中国(PRC)运营了一个因特网过滤系统,它被广泛认为是世界上最诡异的系统之一。它的工作原理,部分上通过检查网络的(HTTP)通信以确定是否存在特殊的关键字。这些关键字涉及到中国政府禁止的团体,他们认为不可接受的政治形态,以及当权者不希望讨论的历史事件。
It is straightforward to determine that the keyword-based blocking is occurring within the routers that handle the connections between China and the rest of the world [14]. These routers use devices based upon intrusion detection system (IDS) technology to determine whether the content of packets matches the Chinese Government's filtering rules. If a connection from a client to a web server is to be blocked then the router injects forged TCP resets (with the RST flag bit set) into the data streams so that the endpoints will abandon the connection. Once blocking has begun, it will remain in place for many minutes and further attempts by the same client to fetch material from same website will immediately be disallowed by the injection of further forged resets.

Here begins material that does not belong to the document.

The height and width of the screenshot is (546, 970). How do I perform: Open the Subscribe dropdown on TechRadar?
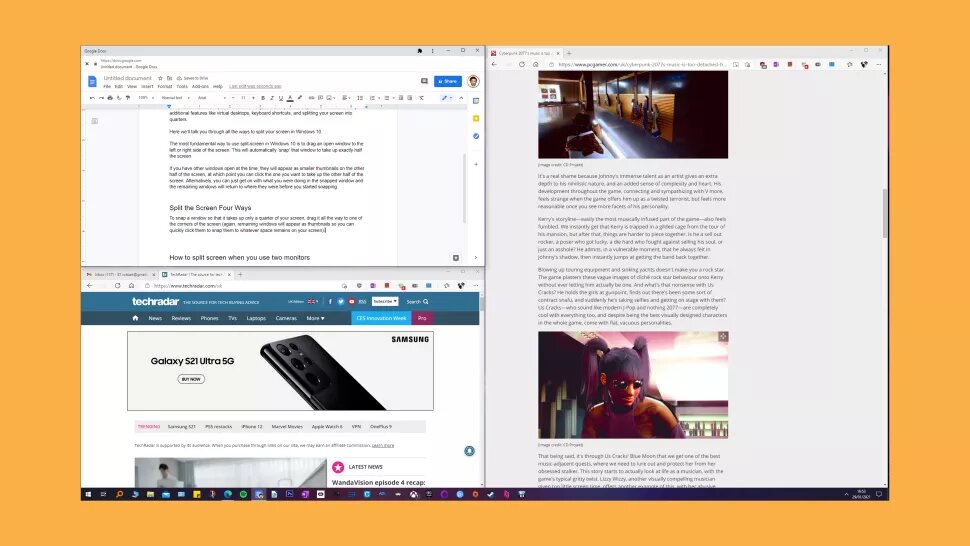(x=385, y=301)
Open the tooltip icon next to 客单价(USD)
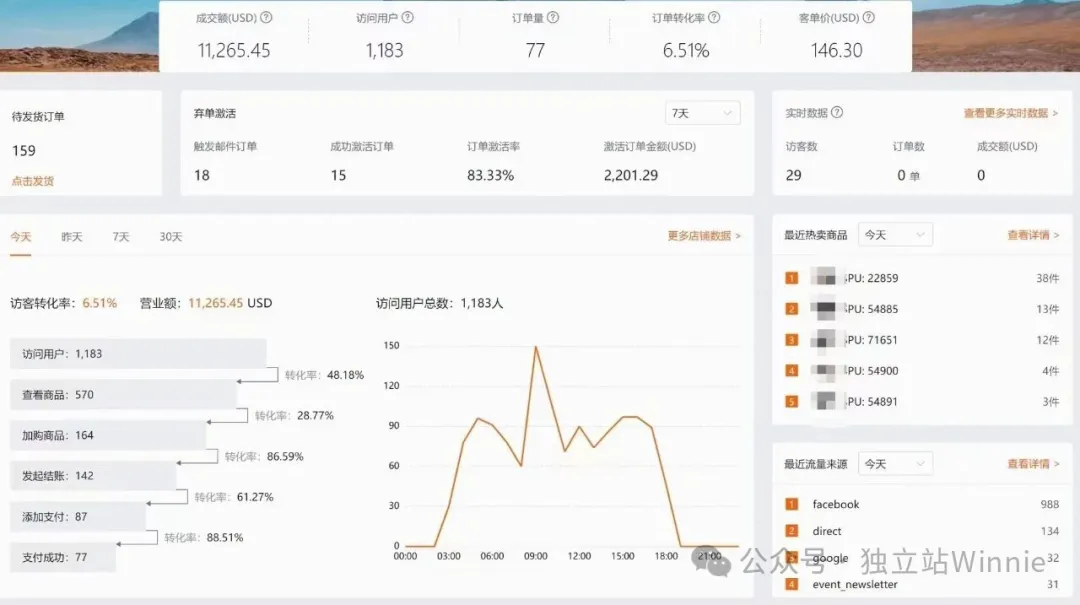 866,17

可以肯定基于关键字的封锁行为发生在路由器上,并由此来控制中国与世界其他地方的连接。这些路由器使用了基于入侵检测技术的设备以确定数据包的内容是否符合中国政府的过滤规则。如果要阻塞一个从客户端到web服务器的连接,那么路由器将会注入一个伪造的TCP重置包到数据流中,以至终端将抛弃连接。一旦阻塞发生,这个状态将维持数分钟,并且同一客户端为从相同的网站上获取资料而做的进一步的尝试将因为进一步的注入伪造重置而会被立即驳回。
In Section 2 of this paper we discuss the methods available to countries that wish to prevent their citizens from accessing particular Internet content and the strengths and weaknesses that have been identified by previous investigators. In Section 3 we present the packet traces we obtained from each endpoint of some connections that were blocked by the Chinese firewall system. In Section 4 we propose a model for the operation of this firewall to explain the results we have obtained. Then in Section 5 we show that by ignoring the TCP resets being issued by the firewall we are able to successfully transfer material that was supposed to be blocked, and discuss why this may prove difficult for the firewall operators to address. In Section 6 we show how the blocking action of the firewall can be leveraged into a denial-of-service attack on third party machines. Finally, in Section 7, we consider how websites outside of China might make their material easier to access despite the blocking, and we discuss the merits and demerits of this method of evading censorship.
这篇论文的第2部分,我们讨论了若干有用的方法给那些希望阻止他们的公民访问特殊的因特网内容的国家,以及先前的研究已确定的长处和弱处。在第3部分,我们呈献了获得的包追踪记录,它们来自中国防火墙系统所阻塞的一些连接的终端。第4部分,我们提出了一种防火墙的运营模型,用来解释我们所获取到的结果。然后,第5部分,我们展示了通过无视防火墙发出的TCP重置包的方法,能够成功的传送那些本应该被阻塞的资料,并且讨论了为什么对于防火墙运营商来说这些行为是难以被处理的。第6部分,我们展示了防火墙的阻塞行为如何能够被第三方利用为拒绝服务攻击。最后,第7部分,我们思考了中国以外的网站如何能够使其资料能够更容易被访问到(尽管被封锁),并且我们讨论了这种逃避检查的方法的优势和劣势。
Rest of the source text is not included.